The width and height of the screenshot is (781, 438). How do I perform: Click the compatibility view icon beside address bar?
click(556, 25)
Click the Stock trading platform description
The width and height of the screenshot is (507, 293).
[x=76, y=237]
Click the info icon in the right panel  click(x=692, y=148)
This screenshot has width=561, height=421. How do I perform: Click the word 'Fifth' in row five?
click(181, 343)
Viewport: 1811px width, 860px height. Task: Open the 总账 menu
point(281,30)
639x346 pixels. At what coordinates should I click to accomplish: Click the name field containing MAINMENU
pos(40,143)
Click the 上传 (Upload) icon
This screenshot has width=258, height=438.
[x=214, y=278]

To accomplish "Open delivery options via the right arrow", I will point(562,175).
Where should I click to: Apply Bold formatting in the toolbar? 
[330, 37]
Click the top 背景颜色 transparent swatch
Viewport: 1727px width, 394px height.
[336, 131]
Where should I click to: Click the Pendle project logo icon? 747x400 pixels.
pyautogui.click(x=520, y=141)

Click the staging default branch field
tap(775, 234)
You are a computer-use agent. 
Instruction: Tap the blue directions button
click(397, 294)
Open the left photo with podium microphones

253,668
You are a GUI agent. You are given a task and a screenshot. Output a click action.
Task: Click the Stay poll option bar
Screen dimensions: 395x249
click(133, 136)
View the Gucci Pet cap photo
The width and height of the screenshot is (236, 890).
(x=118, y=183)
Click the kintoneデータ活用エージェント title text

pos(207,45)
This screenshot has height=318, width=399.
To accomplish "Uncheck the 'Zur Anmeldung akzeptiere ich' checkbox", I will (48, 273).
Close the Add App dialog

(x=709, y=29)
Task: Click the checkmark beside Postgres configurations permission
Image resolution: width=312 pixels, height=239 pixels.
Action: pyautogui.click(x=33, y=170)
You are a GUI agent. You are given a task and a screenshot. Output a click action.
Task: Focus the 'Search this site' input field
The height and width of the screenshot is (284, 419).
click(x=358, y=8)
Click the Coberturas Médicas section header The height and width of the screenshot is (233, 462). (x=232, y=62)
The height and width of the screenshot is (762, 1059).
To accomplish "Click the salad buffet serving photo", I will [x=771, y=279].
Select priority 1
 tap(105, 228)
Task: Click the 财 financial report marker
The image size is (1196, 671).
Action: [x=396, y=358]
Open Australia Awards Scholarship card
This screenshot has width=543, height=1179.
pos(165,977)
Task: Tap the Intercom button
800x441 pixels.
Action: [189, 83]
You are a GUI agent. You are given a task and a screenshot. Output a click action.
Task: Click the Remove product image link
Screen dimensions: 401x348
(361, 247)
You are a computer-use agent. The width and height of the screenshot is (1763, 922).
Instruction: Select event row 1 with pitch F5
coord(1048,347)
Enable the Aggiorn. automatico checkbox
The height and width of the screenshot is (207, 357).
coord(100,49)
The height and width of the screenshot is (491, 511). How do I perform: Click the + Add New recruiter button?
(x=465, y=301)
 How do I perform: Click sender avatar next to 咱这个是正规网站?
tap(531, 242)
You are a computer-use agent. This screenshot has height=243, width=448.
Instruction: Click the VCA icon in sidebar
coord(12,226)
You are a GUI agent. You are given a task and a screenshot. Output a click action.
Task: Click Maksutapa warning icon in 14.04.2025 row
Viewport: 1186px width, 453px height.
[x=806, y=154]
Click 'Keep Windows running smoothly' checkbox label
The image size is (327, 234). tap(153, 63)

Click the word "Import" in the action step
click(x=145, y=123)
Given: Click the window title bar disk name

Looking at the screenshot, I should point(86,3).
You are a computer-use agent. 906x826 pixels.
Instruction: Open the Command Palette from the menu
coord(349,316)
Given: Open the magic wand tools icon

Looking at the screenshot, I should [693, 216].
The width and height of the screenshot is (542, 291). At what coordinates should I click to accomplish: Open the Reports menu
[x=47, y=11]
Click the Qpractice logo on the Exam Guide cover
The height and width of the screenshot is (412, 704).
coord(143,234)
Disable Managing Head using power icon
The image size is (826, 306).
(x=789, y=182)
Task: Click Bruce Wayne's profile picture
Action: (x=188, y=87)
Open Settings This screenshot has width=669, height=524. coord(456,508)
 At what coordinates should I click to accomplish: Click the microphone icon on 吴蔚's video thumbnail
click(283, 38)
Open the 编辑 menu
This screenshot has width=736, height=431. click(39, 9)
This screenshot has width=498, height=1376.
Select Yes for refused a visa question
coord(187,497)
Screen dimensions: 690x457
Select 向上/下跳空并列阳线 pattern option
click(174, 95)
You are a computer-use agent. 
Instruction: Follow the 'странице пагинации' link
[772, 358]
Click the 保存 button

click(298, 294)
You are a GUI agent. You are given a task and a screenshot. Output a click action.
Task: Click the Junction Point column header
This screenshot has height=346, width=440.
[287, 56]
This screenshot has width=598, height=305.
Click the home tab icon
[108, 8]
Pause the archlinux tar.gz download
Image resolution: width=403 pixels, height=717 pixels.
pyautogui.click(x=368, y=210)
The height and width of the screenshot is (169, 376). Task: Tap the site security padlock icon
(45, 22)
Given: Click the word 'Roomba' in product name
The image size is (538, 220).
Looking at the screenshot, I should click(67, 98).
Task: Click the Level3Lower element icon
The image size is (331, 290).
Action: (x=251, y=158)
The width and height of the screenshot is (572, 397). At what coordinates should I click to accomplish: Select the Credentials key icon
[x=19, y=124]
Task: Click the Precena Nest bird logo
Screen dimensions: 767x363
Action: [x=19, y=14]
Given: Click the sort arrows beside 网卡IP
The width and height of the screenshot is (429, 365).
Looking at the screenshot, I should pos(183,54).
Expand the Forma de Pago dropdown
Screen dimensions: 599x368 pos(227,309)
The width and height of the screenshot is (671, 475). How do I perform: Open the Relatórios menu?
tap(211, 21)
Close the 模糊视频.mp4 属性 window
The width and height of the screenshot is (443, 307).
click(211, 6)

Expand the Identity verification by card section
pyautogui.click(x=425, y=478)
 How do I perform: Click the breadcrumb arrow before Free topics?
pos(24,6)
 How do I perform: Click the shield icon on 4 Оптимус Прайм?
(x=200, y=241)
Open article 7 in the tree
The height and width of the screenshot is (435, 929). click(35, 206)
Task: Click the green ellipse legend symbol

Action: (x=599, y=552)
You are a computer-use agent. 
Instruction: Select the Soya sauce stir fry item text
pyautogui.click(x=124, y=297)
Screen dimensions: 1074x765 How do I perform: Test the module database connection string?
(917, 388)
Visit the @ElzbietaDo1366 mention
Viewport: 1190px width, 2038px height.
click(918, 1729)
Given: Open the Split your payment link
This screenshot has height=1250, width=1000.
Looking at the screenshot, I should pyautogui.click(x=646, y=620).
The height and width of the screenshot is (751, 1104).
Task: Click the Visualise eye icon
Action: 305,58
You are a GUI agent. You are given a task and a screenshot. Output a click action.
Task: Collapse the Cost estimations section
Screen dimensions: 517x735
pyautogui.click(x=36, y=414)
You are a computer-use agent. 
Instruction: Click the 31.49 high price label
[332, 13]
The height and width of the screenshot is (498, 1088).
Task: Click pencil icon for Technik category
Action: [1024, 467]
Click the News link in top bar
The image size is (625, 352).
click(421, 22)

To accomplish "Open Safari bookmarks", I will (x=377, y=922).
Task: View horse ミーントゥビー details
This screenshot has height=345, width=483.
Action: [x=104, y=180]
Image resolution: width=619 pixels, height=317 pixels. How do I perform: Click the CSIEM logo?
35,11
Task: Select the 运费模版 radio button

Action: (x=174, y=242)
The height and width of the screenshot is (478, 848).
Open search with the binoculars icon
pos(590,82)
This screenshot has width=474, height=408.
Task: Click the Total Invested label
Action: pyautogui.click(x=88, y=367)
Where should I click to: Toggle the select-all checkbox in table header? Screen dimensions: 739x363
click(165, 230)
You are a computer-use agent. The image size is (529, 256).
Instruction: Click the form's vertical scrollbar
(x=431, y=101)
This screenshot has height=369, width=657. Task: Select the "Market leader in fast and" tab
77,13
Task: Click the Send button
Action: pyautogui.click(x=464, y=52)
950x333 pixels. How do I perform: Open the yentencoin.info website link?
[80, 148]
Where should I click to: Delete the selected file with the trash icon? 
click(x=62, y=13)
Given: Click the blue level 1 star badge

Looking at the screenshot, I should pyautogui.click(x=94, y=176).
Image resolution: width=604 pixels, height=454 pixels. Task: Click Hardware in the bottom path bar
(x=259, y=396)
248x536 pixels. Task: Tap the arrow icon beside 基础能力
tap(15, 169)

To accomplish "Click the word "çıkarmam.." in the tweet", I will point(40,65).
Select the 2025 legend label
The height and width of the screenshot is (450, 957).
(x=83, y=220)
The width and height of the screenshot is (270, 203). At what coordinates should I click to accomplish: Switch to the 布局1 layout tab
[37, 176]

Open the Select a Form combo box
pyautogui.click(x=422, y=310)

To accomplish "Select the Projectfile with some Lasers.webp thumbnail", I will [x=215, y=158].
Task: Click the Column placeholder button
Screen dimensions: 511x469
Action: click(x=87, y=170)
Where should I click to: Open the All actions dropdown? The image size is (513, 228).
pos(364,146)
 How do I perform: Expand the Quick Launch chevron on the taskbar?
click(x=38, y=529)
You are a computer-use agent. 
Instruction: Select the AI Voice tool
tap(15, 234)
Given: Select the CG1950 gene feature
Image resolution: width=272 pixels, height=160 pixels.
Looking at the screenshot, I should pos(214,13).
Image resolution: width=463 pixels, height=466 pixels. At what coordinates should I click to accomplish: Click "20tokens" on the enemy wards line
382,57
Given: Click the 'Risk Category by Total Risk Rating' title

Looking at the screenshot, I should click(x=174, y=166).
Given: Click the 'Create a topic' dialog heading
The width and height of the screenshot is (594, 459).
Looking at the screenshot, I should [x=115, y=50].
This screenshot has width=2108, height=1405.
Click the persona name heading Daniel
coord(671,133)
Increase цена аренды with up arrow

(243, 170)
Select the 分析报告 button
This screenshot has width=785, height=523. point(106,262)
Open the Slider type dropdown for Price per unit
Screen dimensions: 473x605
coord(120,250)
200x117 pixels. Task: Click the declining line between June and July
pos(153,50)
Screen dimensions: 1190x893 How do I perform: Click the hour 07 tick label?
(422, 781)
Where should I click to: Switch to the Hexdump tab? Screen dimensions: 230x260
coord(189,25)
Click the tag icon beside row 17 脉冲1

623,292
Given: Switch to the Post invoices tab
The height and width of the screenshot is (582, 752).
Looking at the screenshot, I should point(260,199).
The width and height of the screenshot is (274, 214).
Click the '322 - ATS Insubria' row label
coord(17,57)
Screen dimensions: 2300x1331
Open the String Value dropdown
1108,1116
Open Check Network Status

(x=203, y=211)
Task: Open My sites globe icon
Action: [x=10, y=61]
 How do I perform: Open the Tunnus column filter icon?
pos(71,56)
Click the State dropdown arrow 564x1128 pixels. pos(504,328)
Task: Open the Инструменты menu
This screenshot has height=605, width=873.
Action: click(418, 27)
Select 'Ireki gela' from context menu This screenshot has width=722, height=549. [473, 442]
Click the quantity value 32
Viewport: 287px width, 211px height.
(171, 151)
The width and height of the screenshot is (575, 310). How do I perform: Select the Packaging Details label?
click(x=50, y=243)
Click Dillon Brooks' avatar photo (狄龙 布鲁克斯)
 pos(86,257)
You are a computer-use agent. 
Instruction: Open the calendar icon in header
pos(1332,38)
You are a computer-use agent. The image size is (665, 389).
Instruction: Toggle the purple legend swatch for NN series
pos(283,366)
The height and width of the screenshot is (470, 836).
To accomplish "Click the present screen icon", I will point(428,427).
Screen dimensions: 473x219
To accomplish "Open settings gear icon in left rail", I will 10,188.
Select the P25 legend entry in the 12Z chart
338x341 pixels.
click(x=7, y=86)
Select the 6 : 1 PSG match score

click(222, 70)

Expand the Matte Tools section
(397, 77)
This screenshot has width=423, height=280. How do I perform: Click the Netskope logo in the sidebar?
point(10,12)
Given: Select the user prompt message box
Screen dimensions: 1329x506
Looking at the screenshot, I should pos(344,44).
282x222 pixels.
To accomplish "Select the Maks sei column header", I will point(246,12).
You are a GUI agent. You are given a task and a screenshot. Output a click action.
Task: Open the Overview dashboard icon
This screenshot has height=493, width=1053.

--

● **TASK INSTRUCTIONS**:
Quote exactly and only the lines from the one holding "Open the String Value dropdown" through the end of the data.

● **RESPONSE AREA**:
Open the String Value dropdown
1108,1116
Open Check Network Status

(x=203, y=211)
Task: Open My sites globe icon
Action: [x=10, y=61]
 How do I perform: Open the Tunnus column filter icon?
pos(71,56)
Click the State dropdown arrow 564x1128 pixels. pos(504,328)
Task: Open the Инструменты menu
This screenshot has height=605, width=873.
Action: click(418, 27)
Select 'Ireki gela' from context menu This screenshot has width=722, height=549. [473, 442]
Click the quantity value 32
Viewport: 287px width, 211px height.
(171, 151)
The width and height of the screenshot is (575, 310). How do I perform: Select the Packaging Details label?
click(x=50, y=243)
Click Dillon Brooks' avatar photo (狄龙 布鲁克斯)
 pos(86,257)
You are a computer-use agent. 
Instruction: Open the calendar icon in header
pos(1332,38)
You are a computer-use agent. The image size is (665, 389).
Instruction: Toggle the purple legend swatch for NN series
pos(283,366)
The height and width of the screenshot is (470, 836).
To accomplish "Click the present screen icon", I will point(428,427).
Screen dimensions: 473x219
To accomplish "Open settings gear icon in left rail", I will 10,188.
Select the P25 legend entry in the 12Z chart
338x341 pixels.
click(x=7, y=86)
Select the 6 : 1 PSG match score

click(222, 70)

Expand the Matte Tools section
(397, 77)
This screenshot has width=423, height=280. How do I perform: Click the Netskope logo in the sidebar?
point(10,12)
Given: Select the user prompt message box
Screen dimensions: 1329x506
Looking at the screenshot, I should pos(344,44).
282x222 pixels.
To accomplish "Select the Maks sei column header", I will point(246,12).
You are a GUI agent. You are given a task and a screenshot. Output a click action.
Task: Open the Overview dashboard icon
This screenshot has height=493, width=1053.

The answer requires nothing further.